Canadian electricity generation is predominantly hydro-based and is generally cost competitive with other North American jurisdictions. Due to the operations of hydraulic systems, most hydro rich provinces have surplus energy available for domestic and international trade. Canadian legislation requires that exports must be authorised by the NEB and that interested Canadian electricity buyers be provided the opportunity to purchase the electricity, for use in Canada, on similar terms and conditions as the proposed export sale.
The US Federal Energy Regulatory Commission (FERC) is currently planning the creation of regional transmission organisations (RTS) to coordinate transmission systems. The electricity transmission interests in several Canadian provinces are considering membership in RTOs, which are expected to facilitate access by Canadian exporters to US markets and access by Canadians to US supplies. RTO formation could lead to more north-south trade and further integration of US and Canadian electricity markets. To the extent that Canadian competitiveness can be maintained, higher export revenue would result. Market integration could also result in upward price pressure in some provinces.
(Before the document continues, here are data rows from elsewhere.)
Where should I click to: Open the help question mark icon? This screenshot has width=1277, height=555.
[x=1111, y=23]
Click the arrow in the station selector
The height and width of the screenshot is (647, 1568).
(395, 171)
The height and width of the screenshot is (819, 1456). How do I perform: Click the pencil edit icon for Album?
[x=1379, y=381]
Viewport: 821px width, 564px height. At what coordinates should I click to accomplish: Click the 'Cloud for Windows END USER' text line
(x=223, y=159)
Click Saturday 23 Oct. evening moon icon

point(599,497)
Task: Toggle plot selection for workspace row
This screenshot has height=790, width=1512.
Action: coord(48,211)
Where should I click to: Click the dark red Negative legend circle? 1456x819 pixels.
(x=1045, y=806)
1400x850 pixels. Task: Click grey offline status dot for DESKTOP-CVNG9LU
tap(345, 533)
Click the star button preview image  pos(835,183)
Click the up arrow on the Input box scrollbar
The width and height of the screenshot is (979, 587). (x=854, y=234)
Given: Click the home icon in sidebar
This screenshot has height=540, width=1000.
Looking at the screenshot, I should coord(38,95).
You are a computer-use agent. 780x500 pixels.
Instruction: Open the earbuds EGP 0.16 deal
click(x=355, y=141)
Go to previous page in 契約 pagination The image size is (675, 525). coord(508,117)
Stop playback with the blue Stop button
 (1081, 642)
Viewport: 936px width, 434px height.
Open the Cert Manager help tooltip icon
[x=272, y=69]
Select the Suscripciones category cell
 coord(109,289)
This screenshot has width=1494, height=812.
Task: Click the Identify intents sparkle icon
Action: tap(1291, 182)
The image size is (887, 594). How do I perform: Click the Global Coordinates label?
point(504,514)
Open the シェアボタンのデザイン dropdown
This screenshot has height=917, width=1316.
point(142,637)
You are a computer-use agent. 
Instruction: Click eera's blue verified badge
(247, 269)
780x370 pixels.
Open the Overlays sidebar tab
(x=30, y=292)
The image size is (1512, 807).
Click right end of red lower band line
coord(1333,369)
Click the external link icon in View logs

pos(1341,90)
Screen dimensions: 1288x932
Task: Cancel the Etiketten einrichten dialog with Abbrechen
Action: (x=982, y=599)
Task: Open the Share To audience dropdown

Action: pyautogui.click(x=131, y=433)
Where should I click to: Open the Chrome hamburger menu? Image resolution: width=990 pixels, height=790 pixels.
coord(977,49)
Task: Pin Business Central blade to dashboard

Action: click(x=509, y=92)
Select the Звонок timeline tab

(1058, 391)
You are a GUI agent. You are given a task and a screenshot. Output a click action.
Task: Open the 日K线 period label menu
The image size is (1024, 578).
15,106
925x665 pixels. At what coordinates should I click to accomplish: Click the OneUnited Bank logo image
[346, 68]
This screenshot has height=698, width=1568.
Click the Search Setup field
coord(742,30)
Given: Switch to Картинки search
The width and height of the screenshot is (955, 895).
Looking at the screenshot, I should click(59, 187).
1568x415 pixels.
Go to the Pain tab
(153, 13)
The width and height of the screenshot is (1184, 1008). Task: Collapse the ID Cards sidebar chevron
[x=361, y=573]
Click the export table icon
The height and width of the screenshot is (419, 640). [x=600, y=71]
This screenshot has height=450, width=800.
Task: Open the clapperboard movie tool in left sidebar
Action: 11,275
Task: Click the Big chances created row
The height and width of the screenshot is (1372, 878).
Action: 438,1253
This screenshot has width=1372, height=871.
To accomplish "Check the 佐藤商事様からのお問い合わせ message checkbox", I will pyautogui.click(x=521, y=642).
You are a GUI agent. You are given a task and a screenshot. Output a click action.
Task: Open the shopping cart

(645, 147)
Due to the increasing interdependence of the networks in both countries, a dependency made clear during the 2003 Northeast blackout, there have been greater efforts to increase cooperation and coordination between Canada and the US. A bilateral commission is planning the formation of the Electric Reliability Organisation, an intergovernmental organisation that would monitor network reliability, settle trans-border disputes, and formulate common industry standards.